Implantation is performed in the operating room under general anesthesia, and acellular dermis (AlloDerm; LifeCell, Branchburg, New Jersey) is used. The ITs of ENS-type patients can be directly expanded in a submucosal layer: a tunnel within the IT tissue can be filled with strips cut from a 1×2-cm extra thick piece of acellular dermis. The nasal septum and/or floor mucosa have been implanted in other patients with ENS subtypes. A submucoperichondrial and submucoperiosteal plane is identified to create a pocket for implantation. In patients with ENS-MT, the implant is carefully positioned endoscopically and sutured into position in the septum opposite the site of the missing MT: usually 2 extra thick 1×2-cm pieces of acellular dermis are rolled at their tip and sutured into position with 4-0 chromic sutures7 (Figure 1). To simulate an IT, the implant is placed at the septum or floor with care to keep the graft sufficiently anterior so as to be opposite the former IT head (Figure 2). If the graft is placed at the lateral wall, then care is taken to not obstruct the nasolacrimal duct by building up the front of the duct area while minimizing the graft directly below the duct. The volume of acellular dermis used to benefit patients with ENS-IT depends on the volume of missing tissue and the results of their cotton test; often several extra thick 2×4-cm acellular dermis sheets are rolled and closed with 4-0 chromic suture to form a structure to bury in the appropriate pocket. Each pocket is closed with 4-0 chromic suture to keep the acellular dermis graft in position. Strip gauze packing is placed overnight for large implants. The patient receives prophylactic antibiotics (eg, cephalexin hydrochloride, 500 mg, twice a day) for 3 weeks following implantation. The patients were asked to describe their ENS symptoms and fill out SNOT-20 surveys to compare their preimplantation symptoms with postimplantation symptoms.

Results

The Table summarizes the findings in the 8 patients who underwent implantation and completed surveys at least 3 months postoperatively. The SNOT-20 symptoms that subjects reported as most troubling before implantation were fatigue, facial pain or pressure, and lack of a good night's sleep; after implantation, the most common persistent concerns were facial pain or pressure and postnasal drip. No new symptoms seemed to develop after implantation. The SNOT-20 values that relate to depression (sadness, irritability, and difficulty sleeping) tended to improve after implantation. Additional symptoms were elicited as free text. Each of these patients reported subjective improvement after implantation, including subject 4, whose SNOT-20 score showed no change. Several patients noted a subjective improvement in their quantitative smell threshold, but this effect was not quantified. The level of dryness subjectively improved in most of the patients who wrote a free-text response. The free-text data have allowed me to create 5 additional questions, beyond the SNOT-20, that are ENS specific for future studies; quantification of more symptoms will be possible in the future. Two patients had some minor exposure of their acellular dermis graft material during the first 2 weeks of healing, but all went on to heal with no sequelae, no infections, and no major complications.

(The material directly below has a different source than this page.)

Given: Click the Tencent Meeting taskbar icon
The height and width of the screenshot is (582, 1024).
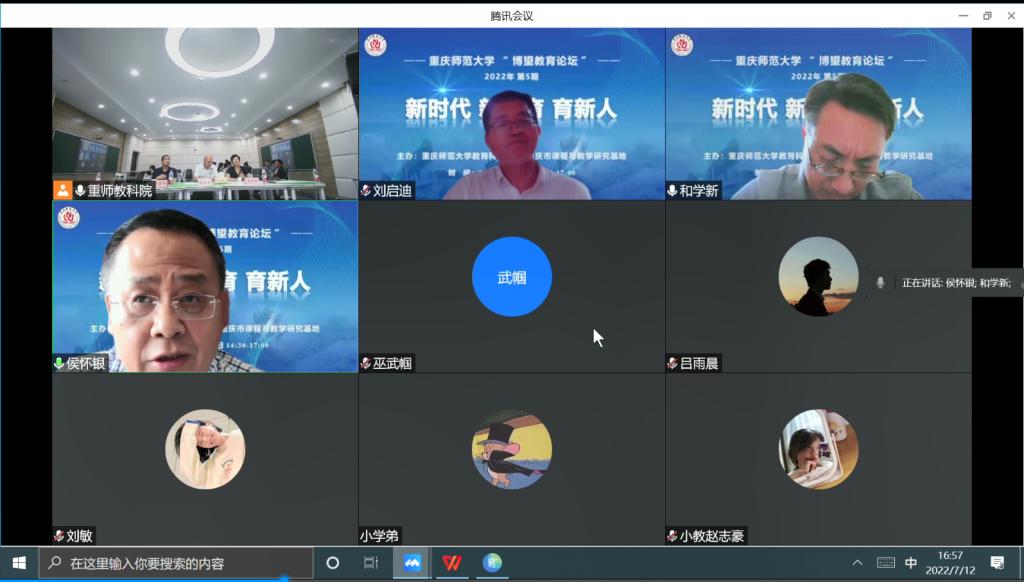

Because the individual subjects' symptoms were quite varied, a nonparametric statistical method (Wilcoxon signed-rank test) was used to analyze the data. The mean (SD) SNOT-20 score before implantation vs after implantation was 58.3 (16.6) with a median value of 56 vs 38.3 (17.4) with a median value of 37.5. The mean SNOT-20 reduction was statistically significant (P≤.02 for the nondirectional test).

Comment

The true incidence rate of ENS is uncertain, but it is known to be a potentially devastating complication of nasal surgery. Passàli et al8 noted a 22.2% incidence of “atrophy” (likely ENS) following inferior turbinectomy. However, many patients undergo turbinate reduction without apparent adverse effects. Ophir et al9 reported long-term follow-up after total IT resection without ENS, whereas Moore et al10 were more critical of the procedure. Even Courtiss and Goldwyn,11 proponents of partial turbinectomy, noted that 20% of their subjects had no improvement in their symptoms and 8% felt worse; in addition, 8% developed a dry nose. These percentages suggest an incidence of ENS within their surgical population. Most otolaryngologists accept that ENS exists and that turbinate resection should be performed conservatively.12

The turbinates are a recognized site of airflow sensation, and their loss may precipitate ENS.13,14 I believe that poor regrowth of sensory nerves that are injured during turbinate surgery also takes place in ENS. The turbinates are recognized as a source of nerve growth factor.15 The act of removing or damaging the source of this factor may predispose the nose to poor nerve healing and poor sensation to airflow. In a similar vein, the incidence rate of persistent hypoesthesia at the site of an inguinal herniorrhaphy is 26.4%.16 Temporary local numbness follows any surgical incision. Unfortunately, for some patients, the hypoesthesia persists, which is particularly troubling in the nose. The nasal turbinates are rich in sensory receptors, and resecting a turbinate deprives the brain of their input and can damage a patient's quality of life.17

Alteration in the laminar airflow pattern after turbinate excision may also contribute to poor sensation and ENS. The loss of turbinate tissue disrupts airflow within the nose, which may be perceived as poor nasal breathing.18 In the healthy nose, the air flows across the entire body of nasal mucosa; thus, there is vast trigeminal feedback sent from the receptors of the entire cavity. Proetz2 and Grützenmacher et al18 have shown that when, for example, an IT is removed, almost the entire airflow will converge into this enlarged empty cavity, along the nasal floor, and will not become elevated or deflected into the higher regions of the nose. Inspired air will go straight to the nasopharynx, “ignoring” (not stimulating or ventilating) the rest of the nose. This will manifest as a lack of trigeminal and olfactory mucosal stimulation; the subject will feel an abnormal sensation during breathing, as if the nose is partially anesthetized, partially obstructed, or simply absent. This is a very difficult sensation to describe. Although total turbinate excision is most frequently the cause of ENS, lesser procedures (eg, submucosal cautery, submucosal resection, cryosurgery) to reduce the turbinates may cause problems as well if performed in an overly aggressive manner. Two of the ENS-type patients in this series underwent laser turbinate reduction, which necessarily destroys overlying mucosa to reach the targeted underlying vascular tissue.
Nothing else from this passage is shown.